Your instructions:
Tally every line of the entries that contains the string "using", then reply with only that number.

Saved entries:
══════════
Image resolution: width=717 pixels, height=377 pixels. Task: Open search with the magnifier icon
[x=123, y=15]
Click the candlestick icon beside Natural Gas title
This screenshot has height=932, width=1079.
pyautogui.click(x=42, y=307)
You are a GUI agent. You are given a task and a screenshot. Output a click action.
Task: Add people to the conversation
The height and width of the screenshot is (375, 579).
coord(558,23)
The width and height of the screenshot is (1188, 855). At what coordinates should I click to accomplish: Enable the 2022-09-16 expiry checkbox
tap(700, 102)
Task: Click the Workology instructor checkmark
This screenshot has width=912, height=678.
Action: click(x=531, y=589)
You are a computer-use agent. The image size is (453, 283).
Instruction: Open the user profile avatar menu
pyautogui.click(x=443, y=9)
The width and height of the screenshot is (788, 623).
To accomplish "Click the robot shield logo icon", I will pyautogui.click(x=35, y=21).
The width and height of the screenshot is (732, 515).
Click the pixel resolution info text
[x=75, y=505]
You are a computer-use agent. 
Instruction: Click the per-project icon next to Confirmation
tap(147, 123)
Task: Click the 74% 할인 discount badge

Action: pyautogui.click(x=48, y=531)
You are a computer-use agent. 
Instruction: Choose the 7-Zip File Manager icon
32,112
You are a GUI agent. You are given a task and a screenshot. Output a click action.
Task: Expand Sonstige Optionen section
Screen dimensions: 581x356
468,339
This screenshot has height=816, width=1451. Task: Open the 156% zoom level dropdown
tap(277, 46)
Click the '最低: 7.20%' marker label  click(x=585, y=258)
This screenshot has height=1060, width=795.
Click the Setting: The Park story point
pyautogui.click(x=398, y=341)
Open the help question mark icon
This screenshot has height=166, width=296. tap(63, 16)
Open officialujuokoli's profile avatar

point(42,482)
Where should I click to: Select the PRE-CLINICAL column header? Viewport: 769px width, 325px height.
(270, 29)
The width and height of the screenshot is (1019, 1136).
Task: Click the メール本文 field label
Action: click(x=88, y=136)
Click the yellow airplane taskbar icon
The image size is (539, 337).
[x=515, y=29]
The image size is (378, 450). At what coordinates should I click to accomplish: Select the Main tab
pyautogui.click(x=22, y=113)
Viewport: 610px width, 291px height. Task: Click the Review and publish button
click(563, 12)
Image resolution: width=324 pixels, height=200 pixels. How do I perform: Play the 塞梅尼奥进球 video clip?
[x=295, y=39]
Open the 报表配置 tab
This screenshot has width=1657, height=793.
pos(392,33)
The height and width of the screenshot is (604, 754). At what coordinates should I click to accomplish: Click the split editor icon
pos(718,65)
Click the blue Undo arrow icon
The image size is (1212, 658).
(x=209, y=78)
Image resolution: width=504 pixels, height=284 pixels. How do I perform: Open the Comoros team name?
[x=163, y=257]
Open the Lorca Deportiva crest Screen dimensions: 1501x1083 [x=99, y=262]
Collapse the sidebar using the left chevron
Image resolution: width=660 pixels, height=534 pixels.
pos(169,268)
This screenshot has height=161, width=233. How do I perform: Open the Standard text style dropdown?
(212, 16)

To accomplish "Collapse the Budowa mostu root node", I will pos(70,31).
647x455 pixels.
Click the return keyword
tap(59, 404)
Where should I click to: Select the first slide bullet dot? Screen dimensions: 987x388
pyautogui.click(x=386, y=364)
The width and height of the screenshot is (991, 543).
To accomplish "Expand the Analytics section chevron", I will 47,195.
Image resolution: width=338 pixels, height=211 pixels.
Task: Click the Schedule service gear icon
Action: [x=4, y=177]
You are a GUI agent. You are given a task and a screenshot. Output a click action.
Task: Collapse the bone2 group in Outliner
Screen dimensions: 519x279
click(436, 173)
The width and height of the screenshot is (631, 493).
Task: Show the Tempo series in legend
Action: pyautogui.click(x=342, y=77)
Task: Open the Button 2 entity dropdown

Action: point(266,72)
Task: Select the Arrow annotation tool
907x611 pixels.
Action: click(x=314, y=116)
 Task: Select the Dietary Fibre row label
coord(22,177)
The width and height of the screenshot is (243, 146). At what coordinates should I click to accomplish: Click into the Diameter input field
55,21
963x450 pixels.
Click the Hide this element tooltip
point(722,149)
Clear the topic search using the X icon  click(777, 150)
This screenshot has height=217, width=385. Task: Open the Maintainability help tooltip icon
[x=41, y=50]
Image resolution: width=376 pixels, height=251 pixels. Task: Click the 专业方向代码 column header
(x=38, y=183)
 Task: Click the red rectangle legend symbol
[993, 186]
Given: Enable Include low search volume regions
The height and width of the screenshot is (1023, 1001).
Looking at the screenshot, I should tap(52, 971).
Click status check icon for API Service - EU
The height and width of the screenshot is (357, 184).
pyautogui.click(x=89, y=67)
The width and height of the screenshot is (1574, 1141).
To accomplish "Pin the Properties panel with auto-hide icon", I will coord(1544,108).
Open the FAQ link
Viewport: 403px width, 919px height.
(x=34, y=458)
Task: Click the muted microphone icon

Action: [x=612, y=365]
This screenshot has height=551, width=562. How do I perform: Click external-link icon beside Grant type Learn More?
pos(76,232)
══════════
Written answer:
2